PAG2-moreau-sphinx-jpg

This halftone reproduction of Moreau’s 1864 painting depicts the mythic confrontation between Oedipus and the Sphinx on a mountain landscape. Oedipus’s body is in three-quarter profile facing left, with his face turned in full profile. His hair falls down the back of his neck. He wears a leather strap from his right shoulder, across his chest and down below his left arm. A robe is connected to this strap; it hangs over his right shoulder and winds around his right leg.
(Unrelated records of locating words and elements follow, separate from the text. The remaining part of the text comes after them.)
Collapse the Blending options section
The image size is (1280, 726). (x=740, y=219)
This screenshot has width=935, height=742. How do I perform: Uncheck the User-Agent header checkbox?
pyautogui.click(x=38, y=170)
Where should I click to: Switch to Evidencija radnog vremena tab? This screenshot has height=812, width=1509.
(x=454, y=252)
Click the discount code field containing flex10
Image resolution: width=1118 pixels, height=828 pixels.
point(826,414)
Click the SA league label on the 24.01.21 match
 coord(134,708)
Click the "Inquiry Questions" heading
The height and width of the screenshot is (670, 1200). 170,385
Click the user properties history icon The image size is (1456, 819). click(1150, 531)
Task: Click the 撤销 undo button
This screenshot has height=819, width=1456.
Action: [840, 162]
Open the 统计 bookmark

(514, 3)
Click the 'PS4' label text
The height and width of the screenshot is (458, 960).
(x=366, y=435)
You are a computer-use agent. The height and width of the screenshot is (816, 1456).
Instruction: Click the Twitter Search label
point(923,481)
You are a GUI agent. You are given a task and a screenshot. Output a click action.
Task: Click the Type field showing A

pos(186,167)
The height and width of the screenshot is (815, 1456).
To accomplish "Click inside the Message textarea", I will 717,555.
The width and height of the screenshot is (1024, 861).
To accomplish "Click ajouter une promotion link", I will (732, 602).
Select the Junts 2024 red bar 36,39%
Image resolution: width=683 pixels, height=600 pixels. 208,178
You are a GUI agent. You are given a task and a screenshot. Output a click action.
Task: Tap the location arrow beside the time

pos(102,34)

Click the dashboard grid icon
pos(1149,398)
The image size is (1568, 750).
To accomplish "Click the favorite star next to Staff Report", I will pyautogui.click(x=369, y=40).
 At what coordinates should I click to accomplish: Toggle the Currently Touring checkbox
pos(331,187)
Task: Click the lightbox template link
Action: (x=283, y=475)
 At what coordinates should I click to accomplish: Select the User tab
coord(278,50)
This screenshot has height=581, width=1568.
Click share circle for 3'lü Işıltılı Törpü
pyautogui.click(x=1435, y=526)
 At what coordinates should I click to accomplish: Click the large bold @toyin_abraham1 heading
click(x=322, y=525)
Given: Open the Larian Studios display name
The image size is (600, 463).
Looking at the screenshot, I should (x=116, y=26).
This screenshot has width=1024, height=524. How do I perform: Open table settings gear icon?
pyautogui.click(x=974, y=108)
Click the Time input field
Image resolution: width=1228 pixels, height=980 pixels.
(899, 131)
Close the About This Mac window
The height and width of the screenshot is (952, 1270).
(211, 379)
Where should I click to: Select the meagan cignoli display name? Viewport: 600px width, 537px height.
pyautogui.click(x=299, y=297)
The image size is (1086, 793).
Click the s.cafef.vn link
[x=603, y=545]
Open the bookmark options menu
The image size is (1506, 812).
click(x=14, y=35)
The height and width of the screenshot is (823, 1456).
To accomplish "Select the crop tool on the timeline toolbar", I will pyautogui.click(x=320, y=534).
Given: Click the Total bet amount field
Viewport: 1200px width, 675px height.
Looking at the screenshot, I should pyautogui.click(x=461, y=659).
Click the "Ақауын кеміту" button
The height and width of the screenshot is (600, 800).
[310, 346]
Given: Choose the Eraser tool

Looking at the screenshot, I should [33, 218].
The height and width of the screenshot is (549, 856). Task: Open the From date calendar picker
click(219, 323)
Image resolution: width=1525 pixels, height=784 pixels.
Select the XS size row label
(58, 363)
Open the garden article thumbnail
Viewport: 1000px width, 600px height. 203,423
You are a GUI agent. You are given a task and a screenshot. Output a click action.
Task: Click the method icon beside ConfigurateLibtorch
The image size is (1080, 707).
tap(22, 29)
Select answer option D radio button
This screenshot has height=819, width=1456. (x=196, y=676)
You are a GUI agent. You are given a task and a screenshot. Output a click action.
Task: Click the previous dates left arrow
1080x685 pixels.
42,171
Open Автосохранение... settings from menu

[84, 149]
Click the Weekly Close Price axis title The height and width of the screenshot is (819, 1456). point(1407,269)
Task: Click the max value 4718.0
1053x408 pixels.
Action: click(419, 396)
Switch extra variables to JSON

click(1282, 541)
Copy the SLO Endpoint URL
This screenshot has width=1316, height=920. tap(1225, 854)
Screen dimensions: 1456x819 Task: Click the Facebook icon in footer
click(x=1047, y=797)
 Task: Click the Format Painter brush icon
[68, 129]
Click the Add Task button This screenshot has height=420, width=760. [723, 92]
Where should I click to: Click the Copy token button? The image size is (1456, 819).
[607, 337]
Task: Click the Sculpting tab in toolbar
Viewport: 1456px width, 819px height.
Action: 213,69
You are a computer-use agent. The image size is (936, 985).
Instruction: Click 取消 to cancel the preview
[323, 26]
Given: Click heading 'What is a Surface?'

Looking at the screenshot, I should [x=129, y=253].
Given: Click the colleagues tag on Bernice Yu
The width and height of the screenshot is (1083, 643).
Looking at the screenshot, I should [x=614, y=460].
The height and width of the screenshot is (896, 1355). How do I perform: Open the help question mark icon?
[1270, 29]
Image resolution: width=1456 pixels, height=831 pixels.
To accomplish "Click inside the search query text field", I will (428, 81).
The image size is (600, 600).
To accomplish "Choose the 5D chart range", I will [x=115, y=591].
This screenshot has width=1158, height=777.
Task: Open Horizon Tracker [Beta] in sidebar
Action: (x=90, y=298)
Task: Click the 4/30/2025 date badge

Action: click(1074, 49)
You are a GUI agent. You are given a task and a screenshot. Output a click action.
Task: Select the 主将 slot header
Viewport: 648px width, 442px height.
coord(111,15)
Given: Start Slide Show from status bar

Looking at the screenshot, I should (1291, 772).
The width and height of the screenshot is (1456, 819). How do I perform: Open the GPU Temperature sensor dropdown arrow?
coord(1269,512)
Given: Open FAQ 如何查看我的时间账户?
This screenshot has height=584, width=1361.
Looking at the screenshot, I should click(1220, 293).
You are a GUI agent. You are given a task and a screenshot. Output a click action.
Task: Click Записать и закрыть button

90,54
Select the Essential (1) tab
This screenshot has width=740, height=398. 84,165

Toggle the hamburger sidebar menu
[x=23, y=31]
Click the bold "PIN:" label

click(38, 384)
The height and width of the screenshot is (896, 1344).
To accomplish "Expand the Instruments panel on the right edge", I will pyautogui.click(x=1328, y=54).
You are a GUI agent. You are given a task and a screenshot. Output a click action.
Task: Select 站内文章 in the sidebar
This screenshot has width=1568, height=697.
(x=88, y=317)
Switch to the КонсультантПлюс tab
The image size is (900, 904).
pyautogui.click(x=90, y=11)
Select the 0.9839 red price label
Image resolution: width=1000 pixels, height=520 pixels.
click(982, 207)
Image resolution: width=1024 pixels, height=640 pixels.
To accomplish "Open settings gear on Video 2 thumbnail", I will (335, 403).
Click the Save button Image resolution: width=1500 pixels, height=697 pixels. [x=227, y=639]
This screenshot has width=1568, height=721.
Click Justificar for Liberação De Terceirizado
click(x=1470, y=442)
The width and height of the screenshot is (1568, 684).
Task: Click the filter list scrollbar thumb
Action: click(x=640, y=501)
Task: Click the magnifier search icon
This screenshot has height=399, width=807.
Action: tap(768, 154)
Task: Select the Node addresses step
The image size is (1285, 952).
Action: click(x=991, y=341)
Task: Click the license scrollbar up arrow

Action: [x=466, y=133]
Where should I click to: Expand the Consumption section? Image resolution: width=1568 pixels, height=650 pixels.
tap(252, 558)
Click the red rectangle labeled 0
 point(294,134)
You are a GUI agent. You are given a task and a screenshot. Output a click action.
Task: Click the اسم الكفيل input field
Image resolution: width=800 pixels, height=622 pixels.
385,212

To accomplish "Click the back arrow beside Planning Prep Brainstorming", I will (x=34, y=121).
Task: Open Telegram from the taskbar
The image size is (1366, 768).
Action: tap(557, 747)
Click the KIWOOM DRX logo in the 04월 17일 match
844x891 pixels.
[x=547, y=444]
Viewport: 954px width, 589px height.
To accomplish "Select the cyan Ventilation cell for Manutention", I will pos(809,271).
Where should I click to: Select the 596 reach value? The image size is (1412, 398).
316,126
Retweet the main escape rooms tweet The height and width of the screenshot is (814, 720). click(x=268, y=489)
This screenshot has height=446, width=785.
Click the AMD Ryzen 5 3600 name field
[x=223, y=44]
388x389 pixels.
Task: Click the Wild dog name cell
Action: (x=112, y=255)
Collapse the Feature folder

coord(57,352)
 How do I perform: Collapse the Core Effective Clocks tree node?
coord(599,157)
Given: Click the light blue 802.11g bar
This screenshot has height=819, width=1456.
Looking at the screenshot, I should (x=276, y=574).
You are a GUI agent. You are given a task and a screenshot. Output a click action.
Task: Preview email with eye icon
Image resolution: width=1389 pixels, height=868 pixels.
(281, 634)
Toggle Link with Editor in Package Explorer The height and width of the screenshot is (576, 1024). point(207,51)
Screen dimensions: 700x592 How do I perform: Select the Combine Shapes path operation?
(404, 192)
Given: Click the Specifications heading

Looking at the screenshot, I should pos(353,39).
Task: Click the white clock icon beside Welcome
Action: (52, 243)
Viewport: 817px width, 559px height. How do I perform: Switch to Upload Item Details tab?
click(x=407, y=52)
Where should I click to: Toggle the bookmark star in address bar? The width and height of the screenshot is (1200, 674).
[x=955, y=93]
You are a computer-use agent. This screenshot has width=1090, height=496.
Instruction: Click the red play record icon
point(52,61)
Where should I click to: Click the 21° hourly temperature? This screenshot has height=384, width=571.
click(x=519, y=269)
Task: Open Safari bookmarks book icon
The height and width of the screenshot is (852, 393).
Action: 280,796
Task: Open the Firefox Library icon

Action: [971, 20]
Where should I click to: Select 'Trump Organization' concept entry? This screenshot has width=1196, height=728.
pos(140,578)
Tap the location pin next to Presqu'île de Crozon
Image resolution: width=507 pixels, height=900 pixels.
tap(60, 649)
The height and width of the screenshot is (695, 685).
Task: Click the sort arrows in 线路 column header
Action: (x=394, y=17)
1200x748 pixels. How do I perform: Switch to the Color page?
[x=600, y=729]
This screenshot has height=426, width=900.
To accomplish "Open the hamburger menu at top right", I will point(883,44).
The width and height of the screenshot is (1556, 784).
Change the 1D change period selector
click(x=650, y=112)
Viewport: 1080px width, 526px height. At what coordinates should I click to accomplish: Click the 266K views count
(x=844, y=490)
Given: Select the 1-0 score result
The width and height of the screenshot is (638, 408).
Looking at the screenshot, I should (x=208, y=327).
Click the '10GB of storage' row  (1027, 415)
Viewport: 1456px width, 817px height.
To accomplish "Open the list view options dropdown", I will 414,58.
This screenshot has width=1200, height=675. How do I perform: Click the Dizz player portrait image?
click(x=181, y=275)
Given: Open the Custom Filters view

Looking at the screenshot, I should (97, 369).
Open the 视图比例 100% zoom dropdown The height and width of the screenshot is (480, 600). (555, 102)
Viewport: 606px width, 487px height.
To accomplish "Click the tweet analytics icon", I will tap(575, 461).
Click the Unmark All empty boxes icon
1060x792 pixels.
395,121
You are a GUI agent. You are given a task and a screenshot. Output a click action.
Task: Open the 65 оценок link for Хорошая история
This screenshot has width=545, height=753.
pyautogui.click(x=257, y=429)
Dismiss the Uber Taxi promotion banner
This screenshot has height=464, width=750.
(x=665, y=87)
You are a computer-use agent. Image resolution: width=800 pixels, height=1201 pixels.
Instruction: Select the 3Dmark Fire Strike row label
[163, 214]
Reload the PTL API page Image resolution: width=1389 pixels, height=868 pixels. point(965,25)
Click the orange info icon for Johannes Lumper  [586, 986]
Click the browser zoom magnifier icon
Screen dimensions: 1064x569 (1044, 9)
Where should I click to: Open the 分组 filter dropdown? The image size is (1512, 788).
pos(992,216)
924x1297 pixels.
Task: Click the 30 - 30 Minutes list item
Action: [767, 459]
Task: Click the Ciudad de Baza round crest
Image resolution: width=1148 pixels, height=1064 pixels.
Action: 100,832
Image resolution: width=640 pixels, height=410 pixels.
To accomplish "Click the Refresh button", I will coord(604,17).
Beyond this fabric, he is a nude figure with his torso, left hip, leg and arm all visible. In his left hand he holds a spear, leaning on it like a walking stick with the tip down. He is barefoot. On his chest and facing him, the Sphinx meets Oedipus’s gaze. She has a human face and shoulders, a lion’s body and eagle’s wings that rise in the air. Her right paws are visible with the front paw holding on the leather strap across Oedipus’s chest and the back paw gripping the front of his left thigh. Her tail hands down in a curl near Oedipus’s knees. On her head, the Sphinx’s hair is tied back, and she wears a tiara. She wears a string of jewelry that resembles pearls around her midsection. In the foreground at their feet, amidst the rocky terrain, the hand and a foot of a dead body stick up, representing the men who the Sphinx had previously killed. Also in the foreground, a small, ornate column stands in the right corner of the image with a decorative vase on its pedestal. Behind them, a cloudy sky appears above a series of mountain tops, the tallest jutting above Oedipus head on the right, a shorter one appears on the left side behind the Sphinx.